**Exercise instructions:**
Top to bottom, output the entries that follow exactly.

*** Block opens ***

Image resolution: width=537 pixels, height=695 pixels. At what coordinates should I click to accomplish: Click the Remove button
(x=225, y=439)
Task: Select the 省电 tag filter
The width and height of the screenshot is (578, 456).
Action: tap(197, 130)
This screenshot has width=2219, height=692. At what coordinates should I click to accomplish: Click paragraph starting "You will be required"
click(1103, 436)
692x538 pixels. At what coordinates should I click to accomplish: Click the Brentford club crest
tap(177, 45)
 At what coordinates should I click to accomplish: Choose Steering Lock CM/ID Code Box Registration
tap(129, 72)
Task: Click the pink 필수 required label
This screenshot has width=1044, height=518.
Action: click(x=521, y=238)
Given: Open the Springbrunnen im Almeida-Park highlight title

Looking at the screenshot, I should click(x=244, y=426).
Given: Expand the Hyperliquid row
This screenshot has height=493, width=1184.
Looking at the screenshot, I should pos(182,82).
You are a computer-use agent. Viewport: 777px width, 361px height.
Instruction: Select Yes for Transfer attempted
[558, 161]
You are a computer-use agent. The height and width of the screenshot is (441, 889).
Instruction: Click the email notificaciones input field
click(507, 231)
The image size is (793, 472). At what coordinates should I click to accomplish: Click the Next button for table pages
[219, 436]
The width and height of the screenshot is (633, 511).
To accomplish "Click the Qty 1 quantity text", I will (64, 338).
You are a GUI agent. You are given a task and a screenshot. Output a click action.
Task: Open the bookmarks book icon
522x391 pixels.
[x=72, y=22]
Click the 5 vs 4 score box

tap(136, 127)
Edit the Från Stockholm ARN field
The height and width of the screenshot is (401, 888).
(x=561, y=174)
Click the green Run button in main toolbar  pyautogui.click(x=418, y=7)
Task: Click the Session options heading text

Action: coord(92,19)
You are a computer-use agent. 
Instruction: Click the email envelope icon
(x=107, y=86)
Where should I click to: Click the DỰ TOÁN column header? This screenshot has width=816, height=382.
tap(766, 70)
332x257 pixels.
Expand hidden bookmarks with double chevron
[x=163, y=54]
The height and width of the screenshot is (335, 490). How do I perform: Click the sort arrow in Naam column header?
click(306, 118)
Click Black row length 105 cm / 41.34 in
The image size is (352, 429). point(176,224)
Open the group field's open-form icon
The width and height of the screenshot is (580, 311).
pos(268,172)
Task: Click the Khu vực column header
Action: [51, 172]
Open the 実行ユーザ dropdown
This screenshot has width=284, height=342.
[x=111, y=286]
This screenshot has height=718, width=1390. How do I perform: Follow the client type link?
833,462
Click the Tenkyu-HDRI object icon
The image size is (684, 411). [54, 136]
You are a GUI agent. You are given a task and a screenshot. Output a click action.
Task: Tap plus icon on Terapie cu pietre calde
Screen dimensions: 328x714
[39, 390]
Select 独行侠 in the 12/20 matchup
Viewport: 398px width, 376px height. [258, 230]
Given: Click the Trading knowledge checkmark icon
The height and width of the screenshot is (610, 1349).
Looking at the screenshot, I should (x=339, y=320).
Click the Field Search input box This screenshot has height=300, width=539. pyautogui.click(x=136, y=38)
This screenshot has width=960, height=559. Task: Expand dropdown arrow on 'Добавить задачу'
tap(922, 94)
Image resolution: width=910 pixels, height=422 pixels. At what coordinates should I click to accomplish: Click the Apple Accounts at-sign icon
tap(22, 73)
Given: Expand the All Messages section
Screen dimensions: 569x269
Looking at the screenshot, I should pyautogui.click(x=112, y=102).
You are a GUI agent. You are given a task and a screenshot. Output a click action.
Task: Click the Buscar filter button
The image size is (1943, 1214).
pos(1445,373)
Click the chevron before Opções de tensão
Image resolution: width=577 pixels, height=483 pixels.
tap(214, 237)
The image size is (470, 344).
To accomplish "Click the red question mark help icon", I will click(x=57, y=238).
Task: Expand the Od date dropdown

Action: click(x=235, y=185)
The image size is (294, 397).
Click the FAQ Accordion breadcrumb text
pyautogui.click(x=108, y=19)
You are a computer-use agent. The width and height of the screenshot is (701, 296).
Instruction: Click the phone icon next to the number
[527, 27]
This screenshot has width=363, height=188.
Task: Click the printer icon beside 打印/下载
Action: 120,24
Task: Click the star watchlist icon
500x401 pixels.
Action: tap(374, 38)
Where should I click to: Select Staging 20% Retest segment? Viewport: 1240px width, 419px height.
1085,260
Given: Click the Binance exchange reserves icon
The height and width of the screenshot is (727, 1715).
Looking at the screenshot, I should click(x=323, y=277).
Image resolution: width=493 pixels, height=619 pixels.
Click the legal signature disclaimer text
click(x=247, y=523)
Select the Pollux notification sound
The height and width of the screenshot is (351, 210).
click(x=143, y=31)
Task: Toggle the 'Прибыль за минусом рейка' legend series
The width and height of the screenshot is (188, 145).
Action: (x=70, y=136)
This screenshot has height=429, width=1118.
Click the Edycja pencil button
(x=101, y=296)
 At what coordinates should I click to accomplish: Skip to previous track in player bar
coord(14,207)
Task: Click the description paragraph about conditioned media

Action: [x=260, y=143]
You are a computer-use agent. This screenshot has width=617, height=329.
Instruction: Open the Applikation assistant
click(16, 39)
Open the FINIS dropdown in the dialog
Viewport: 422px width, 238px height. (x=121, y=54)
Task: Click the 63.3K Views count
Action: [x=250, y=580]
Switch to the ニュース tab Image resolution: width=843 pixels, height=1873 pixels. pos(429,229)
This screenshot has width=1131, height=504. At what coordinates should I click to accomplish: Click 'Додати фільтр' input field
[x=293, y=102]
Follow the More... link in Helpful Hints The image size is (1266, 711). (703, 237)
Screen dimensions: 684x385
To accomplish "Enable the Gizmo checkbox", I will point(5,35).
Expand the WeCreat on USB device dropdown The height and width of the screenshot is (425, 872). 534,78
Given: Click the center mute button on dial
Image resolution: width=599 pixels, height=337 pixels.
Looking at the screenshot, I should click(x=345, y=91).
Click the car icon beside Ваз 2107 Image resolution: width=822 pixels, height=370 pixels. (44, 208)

*** Block closes ***

**Task solution:**
Image resolution: width=537 pixels, height=695 pixels. At what coordinates should I click to accomplish: Click the Remove button
(x=225, y=439)
Task: Select the 省电 tag filter
The width and height of the screenshot is (578, 456).
Action: tap(197, 130)
This screenshot has width=2219, height=692. At what coordinates should I click to accomplish: Click paragraph starting "You will be required"
click(1103, 436)
692x538 pixels. At what coordinates should I click to accomplish: Click the Brentford club crest
tap(177, 45)
 At what coordinates should I click to accomplish: Choose Steering Lock CM/ID Code Box Registration
tap(129, 72)
Task: Click the pink 필수 required label
This screenshot has width=1044, height=518.
Action: click(x=521, y=238)
Given: Open the Springbrunnen im Almeida-Park highlight title

Looking at the screenshot, I should click(x=244, y=426).
Given: Expand the Hyperliquid row
This screenshot has height=493, width=1184.
Looking at the screenshot, I should pos(182,82).
You are a computer-use agent. Viewport: 777px width, 361px height.
Instruction: Select Yes for Transfer attempted
[558, 161]
You are a computer-use agent. The height and width of the screenshot is (441, 889).
Instruction: Click the email notificaciones input field
click(507, 231)
The image size is (793, 472). At what coordinates should I click to accomplish: Click the Next button for table pages
[219, 436]
The width and height of the screenshot is (633, 511).
To accomplish "Click the Qty 1 quantity text", I will (64, 338).
You are a GUI agent. You are given a task and a screenshot. Output a click action.
Task: Open the bookmarks book icon
522x391 pixels.
[x=72, y=22]
Click the 5 vs 4 score box

tap(136, 127)
Edit the Från Stockholm ARN field
The height and width of the screenshot is (401, 888).
(x=561, y=174)
Click the green Run button in main toolbar  pyautogui.click(x=418, y=7)
Task: Click the Session options heading text

Action: coord(92,19)
You are a computer-use agent. 
Instruction: Click the email envelope icon
(x=107, y=86)
Where should I click to: Click the DỰ TOÁN column header? This screenshot has width=816, height=382.
tap(766, 70)
332x257 pixels.
Expand hidden bookmarks with double chevron
[x=163, y=54]
The height and width of the screenshot is (335, 490). How do I perform: Click the sort arrow in Naam column header?
click(306, 118)
Click Black row length 105 cm / 41.34 in
The image size is (352, 429). point(176,224)
Open the group field's open-form icon
The width and height of the screenshot is (580, 311).
pos(268,172)
Task: Click the Khu vực column header
Action: [51, 172]
Open the 実行ユーザ dropdown
This screenshot has width=284, height=342.
[x=111, y=286]
This screenshot has height=718, width=1390. How do I perform: Follow the client type link?
833,462
Click the Tenkyu-HDRI object icon
The image size is (684, 411). [54, 136]
You are a GUI agent. You are given a task and a screenshot. Output a click action.
Task: Tap plus icon on Terapie cu pietre calde
Screen dimensions: 328x714
[39, 390]
Select 独行侠 in the 12/20 matchup
Viewport: 398px width, 376px height. [258, 230]
Given: Click the Trading knowledge checkmark icon
The height and width of the screenshot is (610, 1349).
Looking at the screenshot, I should (x=339, y=320).
Click the Field Search input box This screenshot has height=300, width=539. pyautogui.click(x=136, y=38)
This screenshot has width=960, height=559. Task: Expand dropdown arrow on 'Добавить задачу'
tap(922, 94)
Image resolution: width=910 pixels, height=422 pixels. At what coordinates should I click to accomplish: Click the Apple Accounts at-sign icon
tap(22, 73)
Given: Expand the All Messages section
Screen dimensions: 569x269
Looking at the screenshot, I should pyautogui.click(x=112, y=102).
You are a GUI agent. You are given a task and a screenshot. Output a click action.
Task: Click the Buscar filter button
The image size is (1943, 1214).
pos(1445,373)
Click the chevron before Opções de tensão
Image resolution: width=577 pixels, height=483 pixels.
tap(214, 237)
The image size is (470, 344).
To accomplish "Click the red question mark help icon", I will click(x=57, y=238).
Task: Expand the Od date dropdown

Action: click(x=235, y=185)
The image size is (294, 397).
Click the FAQ Accordion breadcrumb text
pyautogui.click(x=108, y=19)
You are a computer-use agent. The width and height of the screenshot is (701, 296).
Instruction: Click the phone icon next to the number
[527, 27]
This screenshot has width=363, height=188.
Task: Click the printer icon beside 打印/下载
Action: 120,24
Task: Click the star watchlist icon
500x401 pixels.
Action: tap(374, 38)
Where should I click to: Select Staging 20% Retest segment? Viewport: 1240px width, 419px height.
1085,260
Given: Click the Binance exchange reserves icon
The height and width of the screenshot is (727, 1715).
Looking at the screenshot, I should click(x=323, y=277).
Image resolution: width=493 pixels, height=619 pixels.
Click the legal signature disclaimer text
click(x=247, y=523)
Select the Pollux notification sound
The height and width of the screenshot is (351, 210).
click(x=143, y=31)
Task: Toggle the 'Прибыль за минусом рейка' legend series
The width and height of the screenshot is (188, 145).
Action: (x=70, y=136)
This screenshot has height=429, width=1118.
Click the Edycja pencil button
(x=101, y=296)
 At what coordinates should I click to accomplish: Skip to previous track in player bar
coord(14,207)
Task: Click the description paragraph about conditioned media

Action: [x=260, y=143]
You are a computer-use agent. This screenshot has width=617, height=329.
Instruction: Open the Applikation assistant
click(16, 39)
Open the FINIS dropdown in the dialog
Viewport: 422px width, 238px height. (x=121, y=54)
Task: Click the 63.3K Views count
Action: [x=250, y=580]
Switch to the ニュース tab Image resolution: width=843 pixels, height=1873 pixels. pos(429,229)
This screenshot has width=1131, height=504. At what coordinates should I click to accomplish: Click 'Додати фільтр' input field
[x=293, y=102]
Follow the More... link in Helpful Hints The image size is (1266, 711). (703, 237)
Screen dimensions: 684x385
To accomplish "Enable the Gizmo checkbox", I will point(5,35).
Expand the WeCreat on USB device dropdown The height and width of the screenshot is (425, 872). 534,78
Given: Click the center mute button on dial
Image resolution: width=599 pixels, height=337 pixels.
Looking at the screenshot, I should click(x=345, y=91).
Click the car icon beside Ваз 2107 Image resolution: width=822 pixels, height=370 pixels. (44, 208)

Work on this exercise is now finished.